Could you copy exactly the lines from the one containing "416x187 pixels." through the last line of the records, leaving out every picture?
· · ·
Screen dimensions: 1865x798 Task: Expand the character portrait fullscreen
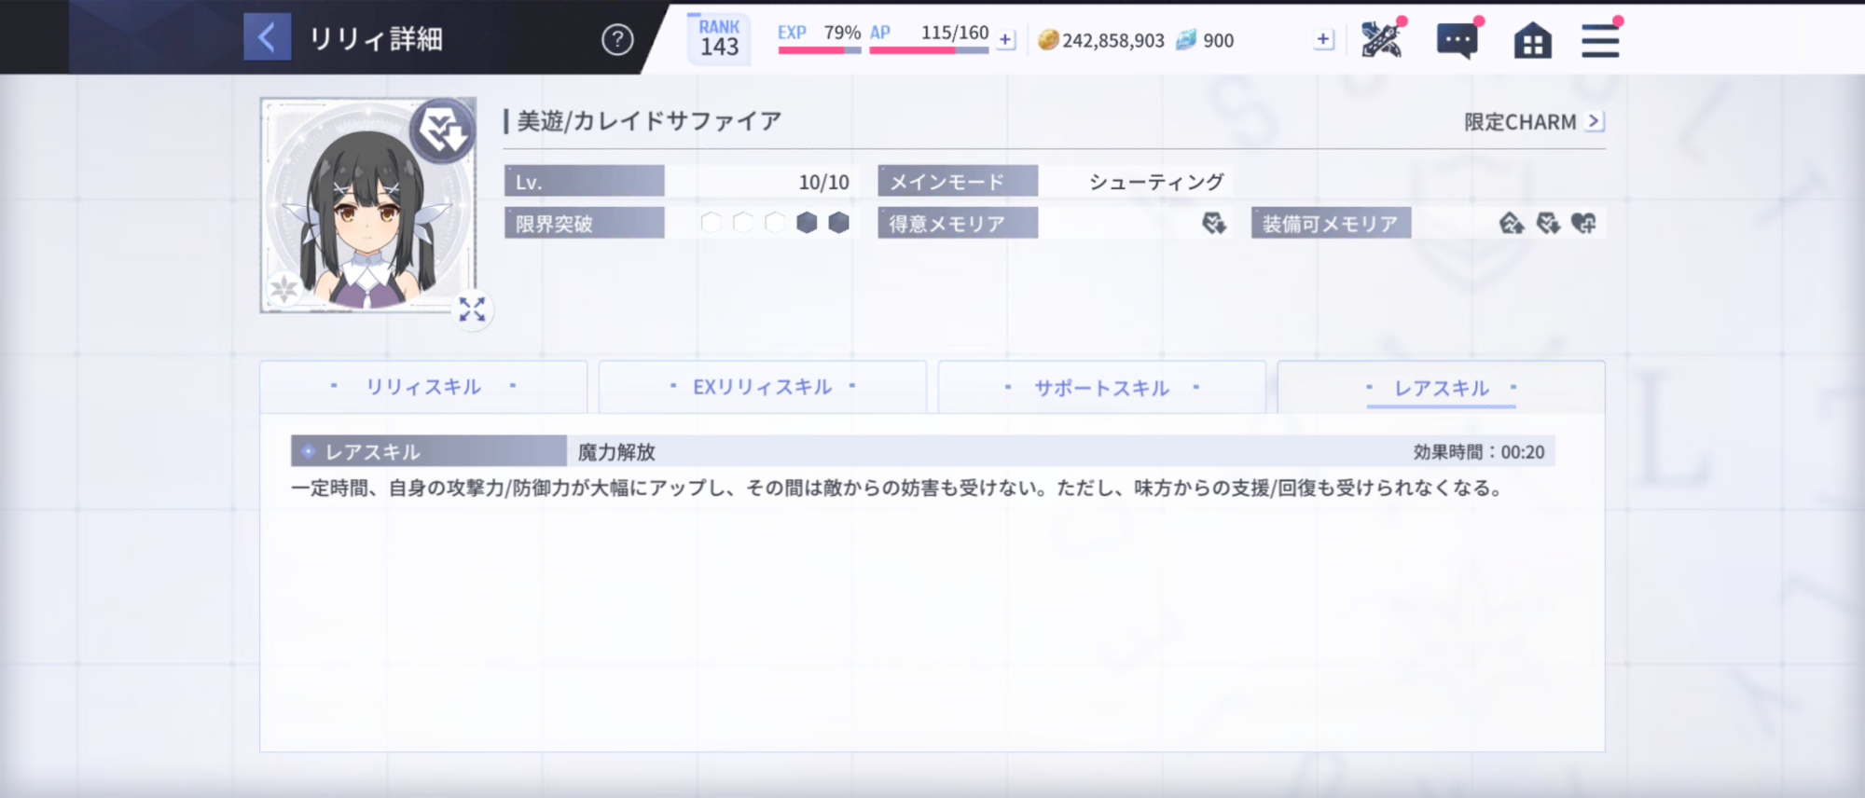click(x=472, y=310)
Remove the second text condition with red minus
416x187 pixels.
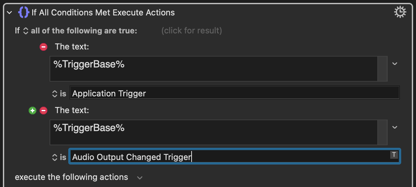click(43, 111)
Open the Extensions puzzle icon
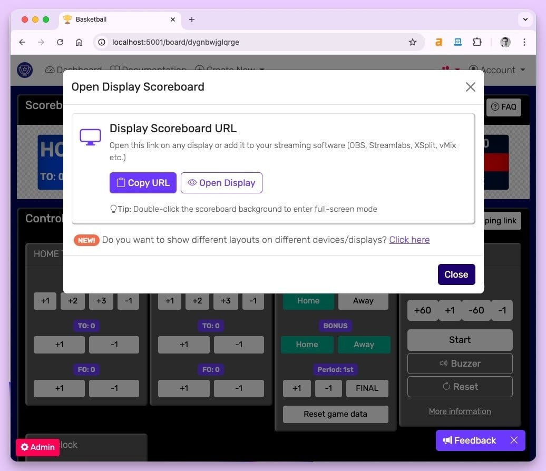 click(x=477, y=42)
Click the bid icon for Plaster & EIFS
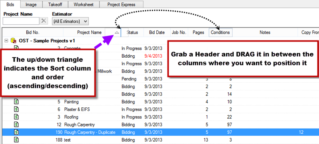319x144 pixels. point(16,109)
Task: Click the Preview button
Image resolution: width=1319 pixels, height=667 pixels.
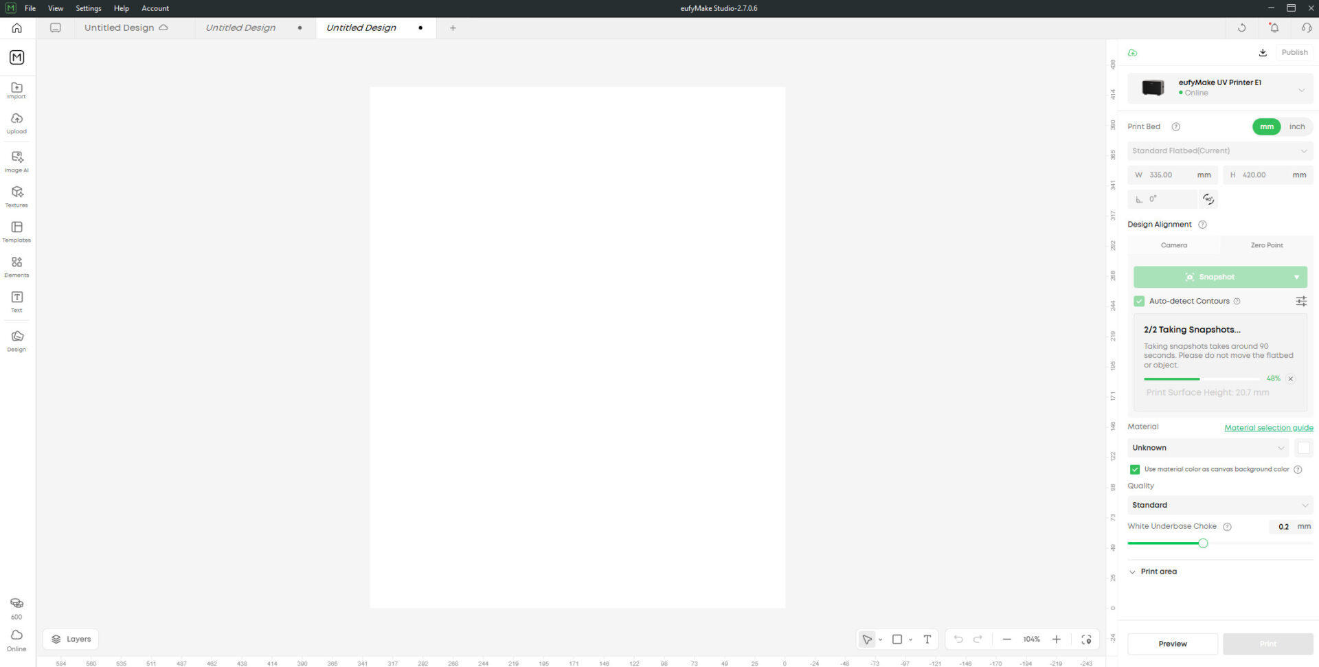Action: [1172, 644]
· · ·
* SOLUTION TO THIS PROBLEM:
416x187 pixels.
click(43, 111)
Open the Extensions puzzle icon
 click(x=477, y=42)
Click the bid icon for Plaster & EIFS
319x144 pixels. point(16,109)
Task: Click the Preview button
Image resolution: width=1319 pixels, height=667 pixels.
Action: [1172, 644]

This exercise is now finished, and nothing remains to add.